Quando mudou de escola durante o ensino fundamental, Jeferson contou que construíram uma rampa de acesso, mas ela não estava de acordo com os critérios de acessibilidade. “Não basta garantir o acesso, precisa haver condições para que os estudantes com deficiência também consigam permanecer e terminar a escola”, afirma Anderson.
Evasão escolar
Uma das consequências da falta de acessibilidade é a saída do ambiente escolar. A falta de estrutura e a discriminação criam um cenário hostil para estudantes negros com deficiência. Anderson lembra que “eles são invisibilizados em determinados contextos por conta do racismo e do capacitismo. Então, tem um duplo estigma, tanto racial quanto da deficiência”. De acordo com dados da Pesquisa Nacional por Amostra de Domicílios (Pnad) de 2022, feita pelo Instituto Brasileiro de Geografia e Estatística (IBGE), apenas 25,6% das pessoas com deficiência de 25 anos ou mais tinham finalizado pelo menos o ensino médio. Já para as pessoas sem deficiência, a taxa era de 57,3%. A pesquisa também mostrou que apenas 23,8% das pessoas pretas com deficiência com 25 anos ou mais terminaram o ensino básico.
Diversos fatores contribuem para a evasão escolar das pessoas com deficiência. Entre eles, Anderson destaca a rigidez da abordagem pedagógica e da didática utilizada nas salas de aula, além da ausência de materiais adaptados. “A Carolina, uma das pessoas que eu entrevistei, falou sobre a dificuldade em conseguir uma lupa. Ela tem baixa visão, então a lupa ajudaria a ampliar o texto para ela conseguir ler. Às vezes, ela não conseguia finalizar o exercício junto com os colegas da turma”, afirma.
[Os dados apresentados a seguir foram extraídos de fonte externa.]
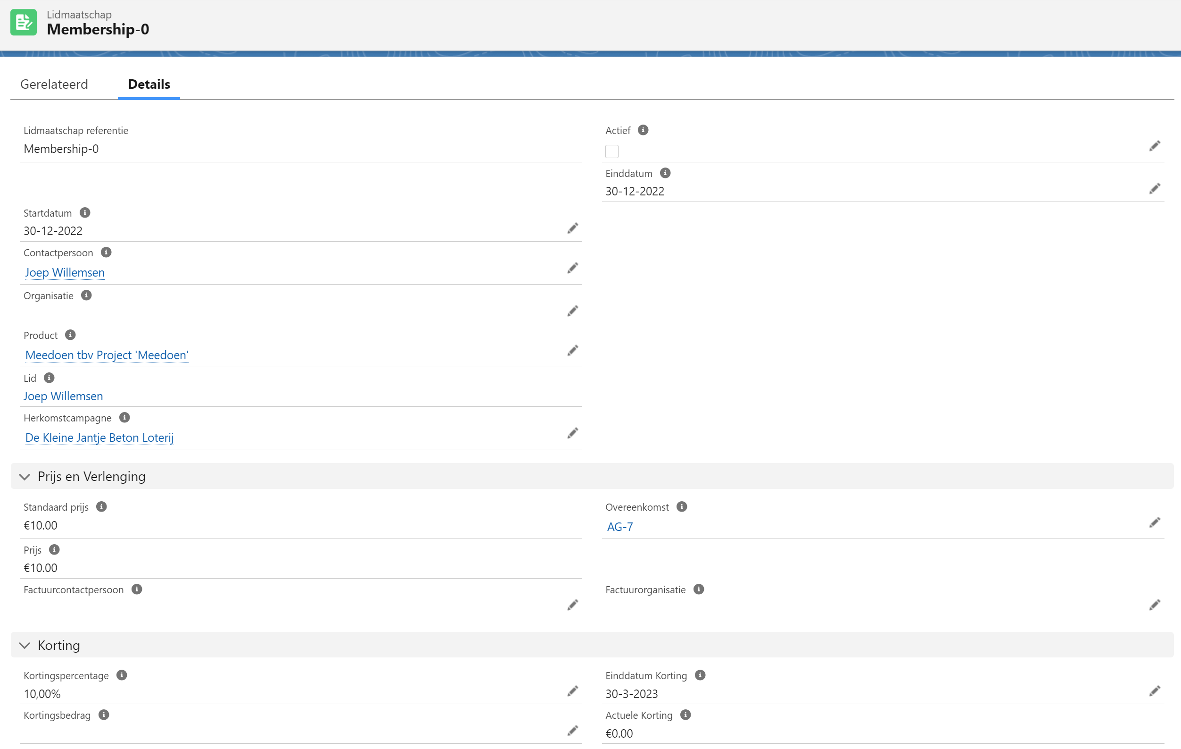Screen dimensions: 1181x749
Task: Click the info icon beside Standaard prijs
Action: click(102, 507)
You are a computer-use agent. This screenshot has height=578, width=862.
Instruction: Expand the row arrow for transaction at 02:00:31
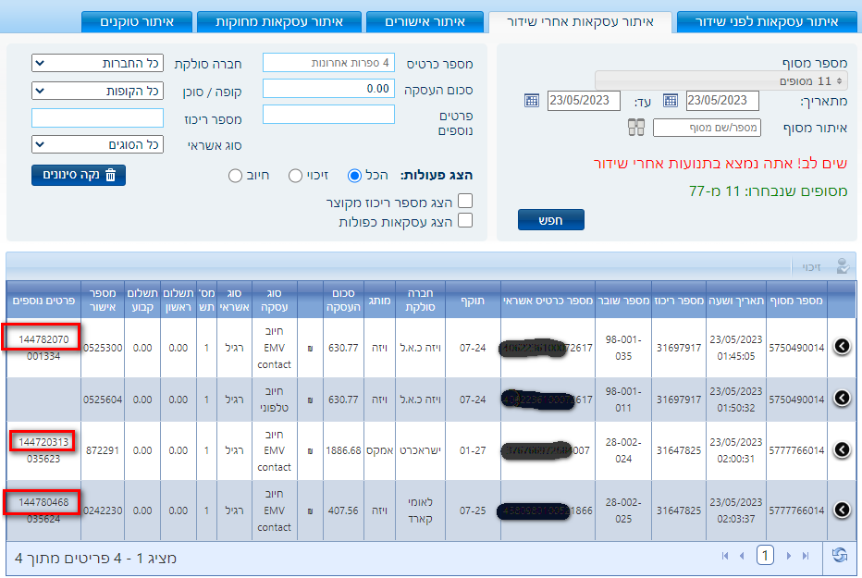842,449

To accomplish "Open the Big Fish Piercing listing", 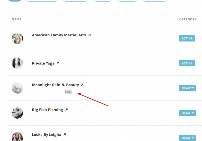I will 47,110.
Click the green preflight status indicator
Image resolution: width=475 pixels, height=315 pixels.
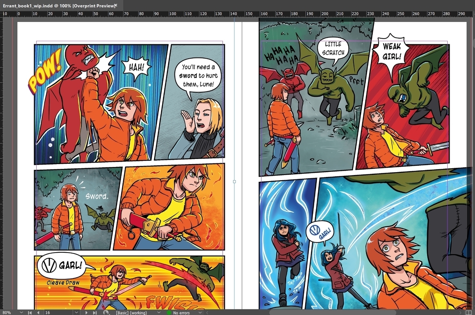[x=169, y=313]
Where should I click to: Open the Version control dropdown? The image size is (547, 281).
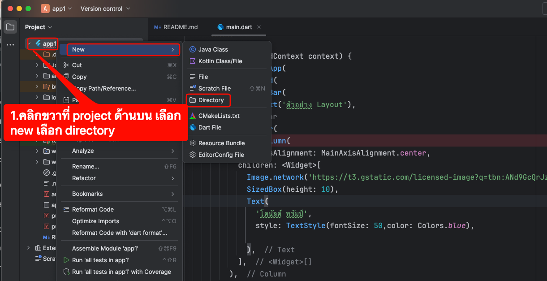[x=105, y=9]
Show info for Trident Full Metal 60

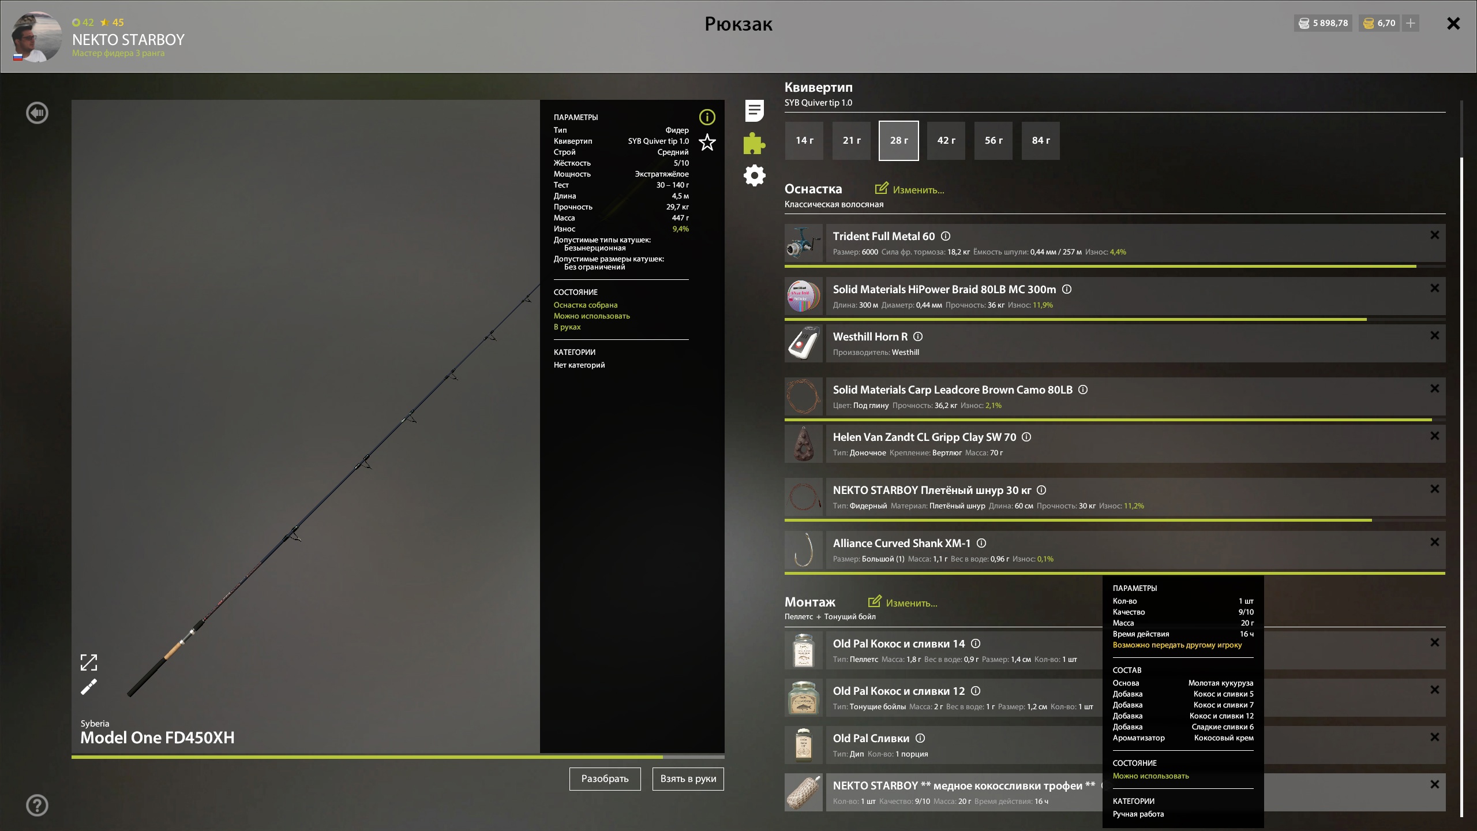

“O que eu chamava de sorte era na verdade o enfrentamento à falta de direitos”, enfatizou Carolina em seu relato, presente na dissertação. Por ser uma mulher negra albina, ela também lidava com casos de racismo dentro da escola porque os outros alunos a consideravam exótica.
Em um ambiente tão adverso, os estudantes comentaram que o momento mais satisfatório do processo de escolarização foi ter concluído o ensino médio. “Quando eles falam que a maior realização foi ter terminado a escola, é justamente pensar que não vão precisar voltar para o lugar em que sofriam determinadas violências. Esse alívio ao sair indica que foi uma experiência difícil e até traumática. E, como muitas vezes essas questões não eram levadas para a direção, eles tinham que saber como lidar com isso”, destaca o pesquisador.
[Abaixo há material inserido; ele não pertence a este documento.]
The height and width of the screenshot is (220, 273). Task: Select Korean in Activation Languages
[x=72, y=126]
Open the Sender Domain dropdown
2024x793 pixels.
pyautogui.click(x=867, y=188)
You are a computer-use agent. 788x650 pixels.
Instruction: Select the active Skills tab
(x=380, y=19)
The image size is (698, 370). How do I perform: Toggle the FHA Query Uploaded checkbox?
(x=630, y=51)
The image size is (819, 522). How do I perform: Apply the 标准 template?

Outro ponto mencionado na pesquisa foi a questão do apoio psicológico para pessoas neurodivergentes, que no caso de Luís, homem negro dentro espectro autista, foi inexistente. Como ainda não tinha o laudo de autismo, os professores não se preocupavam com ele, que ainda tinha muita dificuldade para conseguir um bom desempenho escolar.
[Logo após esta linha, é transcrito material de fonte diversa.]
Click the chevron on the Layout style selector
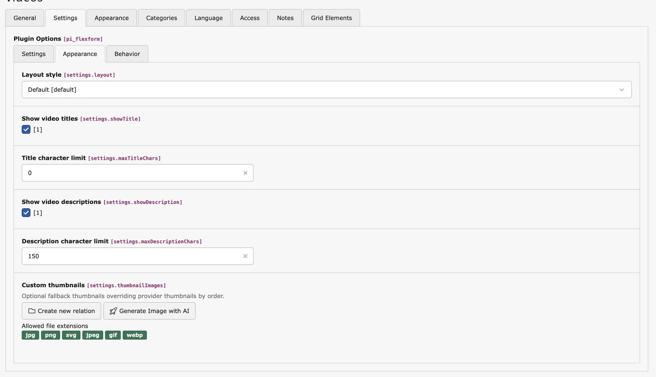This screenshot has width=656, height=377. (621, 89)
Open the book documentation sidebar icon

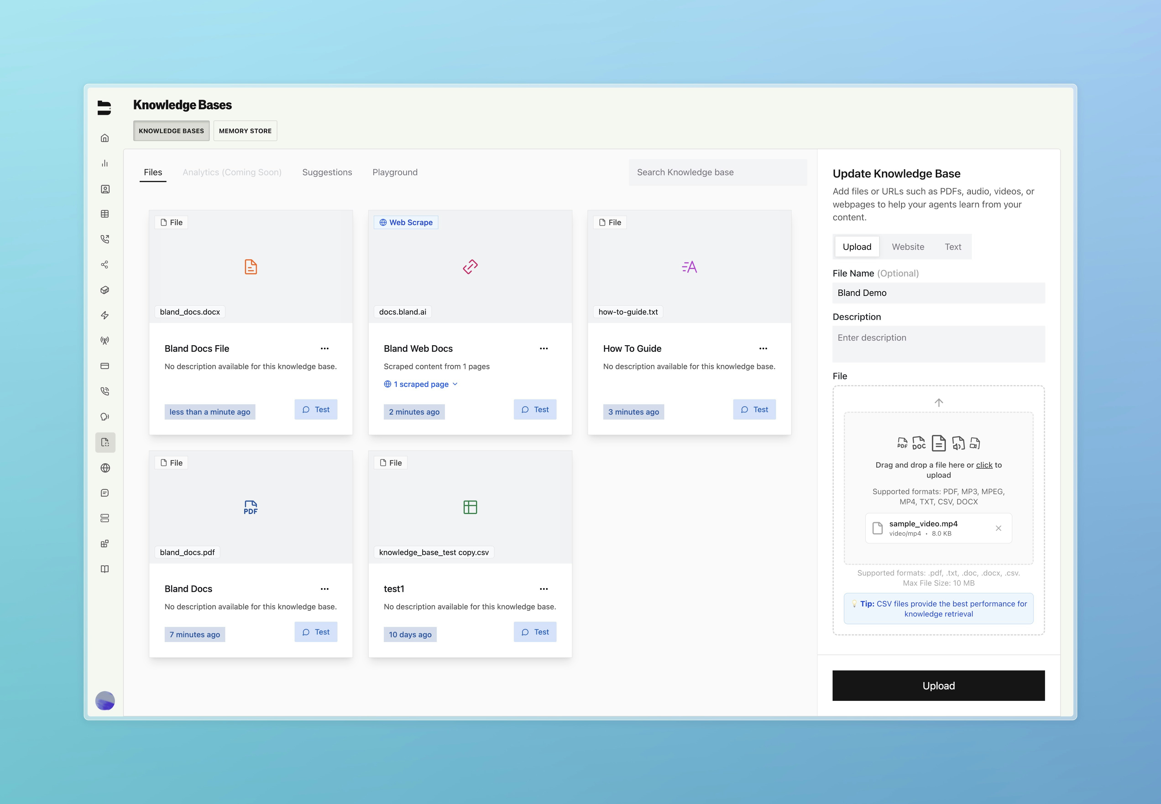pyautogui.click(x=105, y=569)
A pesquisa constatou que as escolas dos estudantes entrevistados não trabalhavam com o tema da deficiência em aulas e palestras. Isso também acontecia com assuntos relacionados à questão racial. Apesar de terem cursado o ensino básico após a implementação da Lei 10.639/03, que trouxe a obrigatoriedade do ensino de História e Cultura Africana e Afro-Brasileira, a temática racial não aparecia durante as aulas.
O Censo Escolar da Educação Básica de 2022, feito pelo Inep, apontou que 1,5 milhão de estudantes com deficiência estavam matriculados no Brasil, tanto em instituições públicas quanto privadas, representando um aumento de 13,09% em relação ao ano anterior. Do número de matriculados, a porcentagem de estudantes pretos com deficiência era de 3,7%, enquanto 36,6% eram pardos.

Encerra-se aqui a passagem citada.